The original set of markers (38 microsatellite markers) and the genetic map obtained with MAPMAKER 3.0, as previously described (LOUDET et al. 2002 ; http://www.inra.fr/qtlat), were used in this study. All QTL analyses were performed using the Unix version of QTL Cartographer 1.14 (BASTEN et al. 1994 , BASTEN et al. 2000 ). We used standard methods as previously described (LOUDET et al. 2002 ), interval mapping (IM) and composite interval mapping (CIM). First, IM (LANDER and BOTSTEIN 1989 ) was used to determine putative QTL involved in the variation of the trait. CIM Model 6 of QTL Cartographer 1.14 (BASTEN et al. 2000 ) was then performed on the same data: the closest marker to each local LOD score peak (putative QTL) was used as a cofactor to control the genetic background while testing at a position of the genome. When a cofactor was also a flanking marker of the tested region, it was excluded from the model. The number of cofactors involved in our models did not exceed seven and the window size used was 3 cM. The walking speed chosen for all QTL analysis was 0.1 cM. The LOD significance threshold (2.3 LOD) was estimated from permutation test analyses, as suggested by CHURCHILL and DOERGE 1994 . One thousand permutations of phenotypic data were analyzed using the CIM model with the specific conditions described above for each trait and the maximum "experimentwise threshold" obtained (overall error level, 5%) was used for all traits.

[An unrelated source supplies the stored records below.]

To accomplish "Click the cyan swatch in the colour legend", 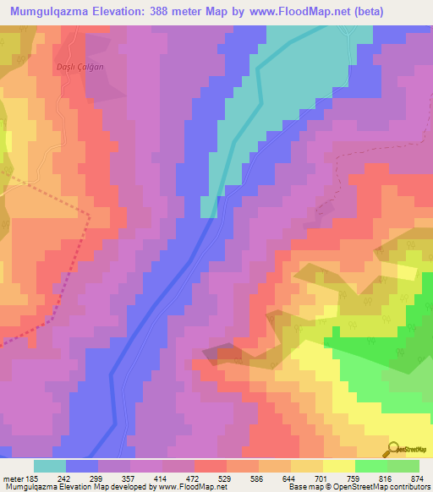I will [x=50, y=466].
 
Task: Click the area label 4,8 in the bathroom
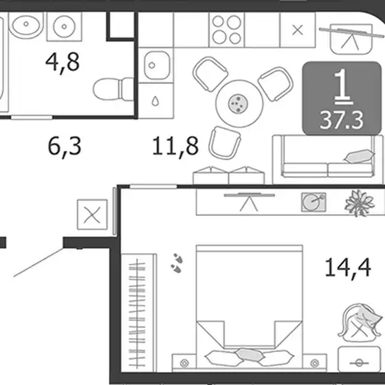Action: (63, 63)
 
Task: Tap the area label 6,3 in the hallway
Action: (65, 146)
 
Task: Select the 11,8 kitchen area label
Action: (175, 146)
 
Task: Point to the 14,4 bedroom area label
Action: (348, 267)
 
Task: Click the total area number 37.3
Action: (342, 120)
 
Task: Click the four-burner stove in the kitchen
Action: (227, 30)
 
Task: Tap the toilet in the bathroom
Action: (113, 89)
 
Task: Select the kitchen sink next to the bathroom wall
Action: (157, 65)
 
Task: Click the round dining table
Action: (239, 103)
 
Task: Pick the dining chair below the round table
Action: (224, 143)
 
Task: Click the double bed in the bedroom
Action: (249, 307)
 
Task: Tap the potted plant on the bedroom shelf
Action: (360, 203)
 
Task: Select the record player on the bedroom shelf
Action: (314, 202)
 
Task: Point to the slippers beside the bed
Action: (177, 263)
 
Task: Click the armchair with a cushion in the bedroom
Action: (360, 324)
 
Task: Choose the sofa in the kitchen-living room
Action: (328, 159)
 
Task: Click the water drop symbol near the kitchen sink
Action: (155, 101)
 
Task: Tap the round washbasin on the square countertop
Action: (64, 27)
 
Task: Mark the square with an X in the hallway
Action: (92, 214)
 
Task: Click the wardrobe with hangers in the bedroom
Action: (139, 313)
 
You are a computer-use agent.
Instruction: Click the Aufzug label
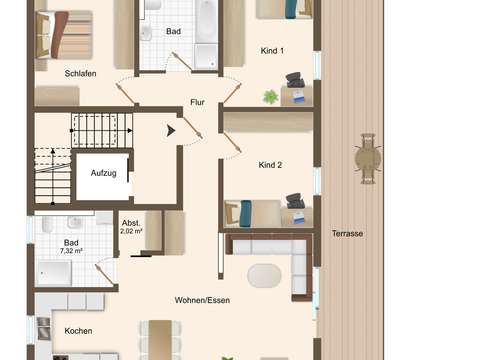104,173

Additive effects (2a in Table 3) of detected QTL were estimated from CIM results; 2a represents the mean effect of the replacement of both Shahdara alleles by Bay-0 alleles at the studied locus. The contribution of each identified QTL to the total phenotypic variance (R²) was estimated by variance component analysis. For each trait, the model involved the genotype at the closest marker to the corresponding detected QTL as random factors in ANOVA. Only homozygous genotypes were included in the ANOVA analysis. Significant QTL x QTL interactions were also added to the linear model via the corresponding marker x marker interactions, and their contribution to the total variance was also estimated. Complete model R² (Table 3) was estimated for each trait as the sum of individual R² (QTL and epistatic interactions). When QTL for the same trait appeared to be shared in both N environments, QTL x N environment interaction was assessed by a two-factor ANOVA, with the corresponding marker genotype and N environment as classifying factors. We used two types of support interval estimations, anticonservative one-LOD support interval based on 50 real QTL LOD score profile analyses and conservative bootstrap simulated confidence interval with 10 series of 1000 resampling data sets as proposed by VISSCHER et al. 1996 . Estimations were calculated for different R² classes.

	RESULTS

TOP ABSTRACT MATERIALS AND METHODS RESULTS DISCUSSION LITERATURE CITED

The names of the traits obtained in N+ environment (10 mM nitrate) are suffixed with 10 (for example, HU10), while the names of the traits obtained in N- environment (3 mM nitrate) are suffixed with 3 (for example, HU3). Nitrate content in plants cultivated in N- environment, as well as phosphate content in plants cultivated in N+ environment, were extremely low (very close to zero) and could not be correctly estimated by our analysis. Therefore, these traits were not studied here.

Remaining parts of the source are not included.